▶ EXERCISE INSTRUCTIONS:
All lines up to and including the one that contains "ຮຽນ-ພາສາອັງກິດ (578, 2335)" are to be transcribed exactly, starting from the first line of the records.

*** DATA FOR THIS EXERCISE

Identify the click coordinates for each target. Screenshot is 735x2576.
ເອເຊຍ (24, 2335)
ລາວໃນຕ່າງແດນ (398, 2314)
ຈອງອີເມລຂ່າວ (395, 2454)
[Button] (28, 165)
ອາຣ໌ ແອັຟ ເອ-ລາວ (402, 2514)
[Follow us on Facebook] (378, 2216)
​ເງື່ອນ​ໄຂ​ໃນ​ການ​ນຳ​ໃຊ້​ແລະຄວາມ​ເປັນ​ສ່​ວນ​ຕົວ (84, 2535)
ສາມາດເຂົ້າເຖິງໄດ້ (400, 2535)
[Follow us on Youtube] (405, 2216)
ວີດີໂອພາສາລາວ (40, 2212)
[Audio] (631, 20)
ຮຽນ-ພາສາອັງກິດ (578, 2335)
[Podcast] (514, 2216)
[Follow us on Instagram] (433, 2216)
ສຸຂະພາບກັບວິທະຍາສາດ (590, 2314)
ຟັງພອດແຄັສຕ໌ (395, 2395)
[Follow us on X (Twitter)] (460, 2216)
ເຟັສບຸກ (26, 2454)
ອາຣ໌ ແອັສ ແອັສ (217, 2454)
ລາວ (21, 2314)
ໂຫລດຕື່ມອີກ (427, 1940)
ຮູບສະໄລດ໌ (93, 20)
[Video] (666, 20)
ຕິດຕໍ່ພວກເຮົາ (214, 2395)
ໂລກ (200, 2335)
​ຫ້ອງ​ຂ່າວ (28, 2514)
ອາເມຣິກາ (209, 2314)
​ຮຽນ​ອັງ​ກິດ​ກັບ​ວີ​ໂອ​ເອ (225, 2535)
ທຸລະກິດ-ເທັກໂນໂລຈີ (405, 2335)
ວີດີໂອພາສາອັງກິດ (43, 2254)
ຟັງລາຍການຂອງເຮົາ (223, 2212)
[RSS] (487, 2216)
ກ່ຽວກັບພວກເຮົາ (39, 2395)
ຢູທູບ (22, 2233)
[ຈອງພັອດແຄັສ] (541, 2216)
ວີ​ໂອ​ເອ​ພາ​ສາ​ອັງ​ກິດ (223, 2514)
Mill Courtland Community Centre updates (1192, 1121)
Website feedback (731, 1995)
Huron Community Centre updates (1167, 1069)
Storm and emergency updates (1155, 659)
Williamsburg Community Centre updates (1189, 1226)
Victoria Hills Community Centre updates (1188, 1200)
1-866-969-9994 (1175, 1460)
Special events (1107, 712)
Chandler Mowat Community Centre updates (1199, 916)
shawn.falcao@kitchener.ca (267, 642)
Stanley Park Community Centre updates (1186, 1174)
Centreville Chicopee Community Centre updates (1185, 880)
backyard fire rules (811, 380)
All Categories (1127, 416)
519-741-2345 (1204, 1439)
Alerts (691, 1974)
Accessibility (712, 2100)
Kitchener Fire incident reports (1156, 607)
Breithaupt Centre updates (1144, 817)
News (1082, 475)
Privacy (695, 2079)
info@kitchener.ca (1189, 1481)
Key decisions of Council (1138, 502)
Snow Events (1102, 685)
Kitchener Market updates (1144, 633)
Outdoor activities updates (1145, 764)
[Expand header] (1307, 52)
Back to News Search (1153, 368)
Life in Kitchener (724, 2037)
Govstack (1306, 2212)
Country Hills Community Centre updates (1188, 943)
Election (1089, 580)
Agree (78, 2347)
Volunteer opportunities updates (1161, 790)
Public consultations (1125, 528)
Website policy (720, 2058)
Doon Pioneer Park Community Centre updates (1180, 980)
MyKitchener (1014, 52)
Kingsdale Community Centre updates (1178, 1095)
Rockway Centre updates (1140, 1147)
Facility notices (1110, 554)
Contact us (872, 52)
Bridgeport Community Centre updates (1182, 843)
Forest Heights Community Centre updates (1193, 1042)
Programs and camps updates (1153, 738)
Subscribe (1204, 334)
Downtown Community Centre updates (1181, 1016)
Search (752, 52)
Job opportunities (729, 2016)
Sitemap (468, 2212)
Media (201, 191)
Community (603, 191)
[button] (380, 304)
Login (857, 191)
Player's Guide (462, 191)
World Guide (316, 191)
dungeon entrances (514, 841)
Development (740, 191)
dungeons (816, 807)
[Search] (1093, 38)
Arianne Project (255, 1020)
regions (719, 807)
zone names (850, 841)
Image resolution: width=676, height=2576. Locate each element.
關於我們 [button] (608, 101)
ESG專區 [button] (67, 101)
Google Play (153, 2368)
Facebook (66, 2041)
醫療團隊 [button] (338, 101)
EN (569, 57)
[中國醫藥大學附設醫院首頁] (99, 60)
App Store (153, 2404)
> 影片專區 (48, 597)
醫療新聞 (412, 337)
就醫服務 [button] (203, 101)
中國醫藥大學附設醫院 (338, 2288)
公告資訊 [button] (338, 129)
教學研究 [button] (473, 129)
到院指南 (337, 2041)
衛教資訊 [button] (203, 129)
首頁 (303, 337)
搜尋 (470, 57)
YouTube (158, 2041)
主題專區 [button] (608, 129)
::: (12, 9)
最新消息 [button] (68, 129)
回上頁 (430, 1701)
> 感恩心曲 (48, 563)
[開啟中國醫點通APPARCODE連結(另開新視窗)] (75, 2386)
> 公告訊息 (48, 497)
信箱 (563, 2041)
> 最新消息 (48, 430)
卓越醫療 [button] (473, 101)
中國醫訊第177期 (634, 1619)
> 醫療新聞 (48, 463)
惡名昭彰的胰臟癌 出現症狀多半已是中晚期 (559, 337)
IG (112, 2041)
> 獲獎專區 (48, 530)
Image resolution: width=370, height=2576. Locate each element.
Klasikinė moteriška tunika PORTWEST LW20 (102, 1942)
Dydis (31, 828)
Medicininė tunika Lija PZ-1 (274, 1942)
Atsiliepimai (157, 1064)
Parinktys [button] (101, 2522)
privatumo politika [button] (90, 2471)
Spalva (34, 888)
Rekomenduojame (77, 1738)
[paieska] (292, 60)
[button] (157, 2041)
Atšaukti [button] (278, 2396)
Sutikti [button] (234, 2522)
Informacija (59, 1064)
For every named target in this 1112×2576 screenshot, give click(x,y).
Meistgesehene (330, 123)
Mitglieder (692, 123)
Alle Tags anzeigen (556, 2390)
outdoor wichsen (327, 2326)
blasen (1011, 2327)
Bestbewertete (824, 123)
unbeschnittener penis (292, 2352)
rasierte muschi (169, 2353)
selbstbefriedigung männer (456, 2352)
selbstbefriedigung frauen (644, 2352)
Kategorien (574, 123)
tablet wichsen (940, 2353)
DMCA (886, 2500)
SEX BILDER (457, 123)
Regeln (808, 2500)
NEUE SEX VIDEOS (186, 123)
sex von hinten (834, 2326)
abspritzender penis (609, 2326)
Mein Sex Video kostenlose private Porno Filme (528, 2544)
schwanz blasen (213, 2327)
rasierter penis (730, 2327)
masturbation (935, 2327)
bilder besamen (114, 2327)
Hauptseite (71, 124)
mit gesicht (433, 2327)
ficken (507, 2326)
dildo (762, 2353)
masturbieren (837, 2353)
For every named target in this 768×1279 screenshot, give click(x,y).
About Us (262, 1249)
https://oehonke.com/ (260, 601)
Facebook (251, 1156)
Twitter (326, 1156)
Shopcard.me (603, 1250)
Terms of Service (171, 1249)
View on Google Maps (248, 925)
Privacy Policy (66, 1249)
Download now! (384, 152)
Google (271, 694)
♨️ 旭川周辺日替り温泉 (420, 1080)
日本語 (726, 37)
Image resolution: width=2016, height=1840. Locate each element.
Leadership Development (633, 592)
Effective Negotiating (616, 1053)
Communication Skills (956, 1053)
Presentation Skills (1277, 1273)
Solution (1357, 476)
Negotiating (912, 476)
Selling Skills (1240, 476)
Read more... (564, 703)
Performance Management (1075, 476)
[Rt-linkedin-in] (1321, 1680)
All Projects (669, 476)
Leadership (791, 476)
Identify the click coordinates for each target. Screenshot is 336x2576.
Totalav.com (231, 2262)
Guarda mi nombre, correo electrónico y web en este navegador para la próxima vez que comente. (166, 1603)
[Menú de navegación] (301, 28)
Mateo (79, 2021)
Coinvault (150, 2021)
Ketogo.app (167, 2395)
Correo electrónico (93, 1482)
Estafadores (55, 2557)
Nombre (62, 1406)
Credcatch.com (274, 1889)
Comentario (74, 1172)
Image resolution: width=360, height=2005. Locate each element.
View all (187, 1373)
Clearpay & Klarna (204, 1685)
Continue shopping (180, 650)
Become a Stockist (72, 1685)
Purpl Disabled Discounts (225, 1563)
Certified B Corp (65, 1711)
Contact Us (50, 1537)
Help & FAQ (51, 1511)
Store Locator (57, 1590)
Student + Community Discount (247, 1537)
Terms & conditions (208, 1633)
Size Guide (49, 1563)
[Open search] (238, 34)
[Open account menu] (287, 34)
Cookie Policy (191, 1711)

******

▶ PROBLEM SOLUTION:
Identify the click coordinates for each target. Screenshot is 735x2576.
ເອເຊຍ (24, 2335)
ລາວໃນຕ່າງແດນ (398, 2314)
ຈອງອີເມລຂ່າວ (395, 2454)
[Button] (28, 165)
ອາຣ໌ ແອັຟ ເອ-ລາວ (402, 2514)
[Follow us on Facebook] (378, 2216)
​ເງື່ອນ​ໄຂ​ໃນ​ການ​ນຳ​ໃຊ້​ແລະຄວາມ​ເປັນ​ສ່​ວນ​ຕົວ (84, 2535)
ສາມາດເຂົ້າເຖິງໄດ້ (400, 2535)
[Follow us on Youtube] (405, 2216)
ວີດີໂອພາສາລາວ (40, 2212)
[Audio] (631, 20)
ຮຽນ-ພາສາອັງກິດ (578, 2335)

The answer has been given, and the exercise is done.